An additional charge of housebreaking was taken into consideration for Loh’s sentencing.

The court heard that the victim, 53-year-old Tan Poh Huat, was a helper at the Choa Chu Kang Combined Temple on Teck Whye Lane. At the time, Tan slept in an open area on the temple’s ground floor.

Loh and Tan became acquainted sometime before 2008 over a game of mahjong. Loh lent Tan $200 during the game and they did not see each other again until 2016.

Loh claimed that sometime before Tan’s death, they had met again near the temple. Loh tried to ask for the return of the loan but was rebuffed. They parted ways after a scuffle.

Sometime before the attempted burglary on 14 February 2016, Loh – who had fallen into financial difficulty since his last employment stint ended in October 2015 – went to the temple to pray.

While there, he noticed a few gold chains placed on some of the statutes and money in a donation box. He then formed a plan to steal the items and cash.

At about 10.30pm on 13 February 2016, Low visited the temple with the intention of carrying out his burglary. He had with him a backpack containing a hammer, saw, screwdriver and chisel – all of which he had purchased from a hardware store earlier that day.

Seeing that there were still people inside the temple, Loh decided to leave and return when no one was around. He then went to a nearby coffeeshop and consumed some pink tablets – later revealed to be anti-anxiety drugs – before returning to the temple compound at about 2.30am.

He attempted to pry open several locked doors but stopped when he realised he was making too much noise.

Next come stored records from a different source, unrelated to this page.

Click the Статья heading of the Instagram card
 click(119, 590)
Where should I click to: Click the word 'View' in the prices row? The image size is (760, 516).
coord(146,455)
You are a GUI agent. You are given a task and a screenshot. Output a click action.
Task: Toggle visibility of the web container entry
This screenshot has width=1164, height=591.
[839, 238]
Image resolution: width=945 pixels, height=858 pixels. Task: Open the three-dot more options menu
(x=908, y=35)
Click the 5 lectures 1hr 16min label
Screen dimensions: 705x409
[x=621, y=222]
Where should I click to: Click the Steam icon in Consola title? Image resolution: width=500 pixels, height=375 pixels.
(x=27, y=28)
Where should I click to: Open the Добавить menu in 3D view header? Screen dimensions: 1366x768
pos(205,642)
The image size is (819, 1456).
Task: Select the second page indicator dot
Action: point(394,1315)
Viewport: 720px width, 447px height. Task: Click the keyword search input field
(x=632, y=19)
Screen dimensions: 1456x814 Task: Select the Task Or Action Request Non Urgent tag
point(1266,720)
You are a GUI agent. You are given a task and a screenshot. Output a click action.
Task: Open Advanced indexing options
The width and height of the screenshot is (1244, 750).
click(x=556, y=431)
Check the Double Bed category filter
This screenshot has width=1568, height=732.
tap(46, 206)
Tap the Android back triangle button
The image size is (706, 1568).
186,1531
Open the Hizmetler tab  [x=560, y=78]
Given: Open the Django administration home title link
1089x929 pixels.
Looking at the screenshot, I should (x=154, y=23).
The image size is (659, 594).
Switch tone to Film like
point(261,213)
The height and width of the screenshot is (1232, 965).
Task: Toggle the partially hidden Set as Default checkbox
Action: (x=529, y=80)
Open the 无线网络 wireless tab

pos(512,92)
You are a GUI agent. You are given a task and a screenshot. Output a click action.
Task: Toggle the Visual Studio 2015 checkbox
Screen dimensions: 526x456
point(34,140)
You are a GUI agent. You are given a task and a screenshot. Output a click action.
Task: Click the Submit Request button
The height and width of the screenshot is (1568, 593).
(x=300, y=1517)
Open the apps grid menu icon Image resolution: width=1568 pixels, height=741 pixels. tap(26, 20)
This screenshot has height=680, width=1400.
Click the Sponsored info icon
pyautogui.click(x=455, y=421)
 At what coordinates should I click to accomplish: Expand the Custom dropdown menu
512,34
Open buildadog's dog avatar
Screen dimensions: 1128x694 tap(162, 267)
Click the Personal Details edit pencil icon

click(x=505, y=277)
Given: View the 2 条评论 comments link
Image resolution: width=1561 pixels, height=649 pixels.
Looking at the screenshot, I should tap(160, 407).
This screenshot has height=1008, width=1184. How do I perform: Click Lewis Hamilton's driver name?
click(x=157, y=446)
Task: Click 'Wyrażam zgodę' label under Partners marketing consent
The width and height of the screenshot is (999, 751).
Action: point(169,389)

As Loh attempted to leave the temple compound, Tan discovered him and shouted “Oi!”. Loh panicked and took a tool from his bag and struck Tan on the head and neck several times. He also hit Tan all over his body.

After Tan became unresponsive, Loh left the temple by climbing over its rear gate.

The police found Tan’s body later that day covered in blood with blood stains on the floor, chairs and ladder near where he lay. There were also trails of blood leading to the back gate and blood stains on the gate.

An autopsy report revealed that the attack had inflicted 93 injuries on Tan, with the most serious injuries seen on the victim’s head and neck region. Tan had sustained fractures on his skull, jaw and nasal bone along with a  burst right eyeball.

The cause of his death was revealed to be crush injuries to the larynx.

Following the assault, Loh threw away his tools and left Singapore via the Woodlands Checkpoint on 19 February. He returned on 24 February and was arrested.

Deputy Public Prosecutor (DPP) Tan Wen Hsien urged the court to impose a sentence of 12 years’ jail and six strokes of the cane for the culpable homicide charge, and two years’ jail for a separate charge of housebreaking over an earlier incident at a food stall.

DPP Tan said the offence took place in the confines of a temple, which was meant to be a religious sanctuary, and that the attack left a bloody mess. The discovery of the body would also have caused disquiet, she said.

DPP Tan pointed out that there was no suggestion that the victim was threatening in any way apart from shouting at Loh. She said Loh “chose to draw a weapon and continually assault the victim when he could have left at any time,” adding that his use of violence had been gratuitous.

In mitigation, Loh’s lawyer Sunil Sudheesan asked for a sentence of eight years’ jail for the culpable homicide offence and two years’ jail for the housebreaking. He added that Loh was under the influence of a psychiatric drug at the time of the attack and that his actions were not premeditated.

Sudheesan also highlighted a handwritten letter of mitigation submitted by Loh in which the latter said he could not hold on to a job due to an “injury to his brain”.

“The accused accepts responsibility for his actions, accepts that a long stint in prison is necessary but wishes to convey his sincere remorse,” said Sudheesan.

DPP Tan said in reply that according to medical reports, brain scans done on Loh revealed no abnormalities. DPP Tan also referred to the Institute of Mental Health report which said that although Loh was mildly intoxicated, his judgement was not significantly impaired by the drugs he had consumed.

Justice Chua Lee Ming accepted the defence counsel’s submission that the attack was not premeditated, but noted that Loh’s actions were “brutal and vicious”.

“I cannot ignore the fact that 93 injuries were caused to the victim and the majority of the injuries were to the head,” said Justice Chua, who backdated Loh’s jail term to 26 February 2016, which is when he was first remanded.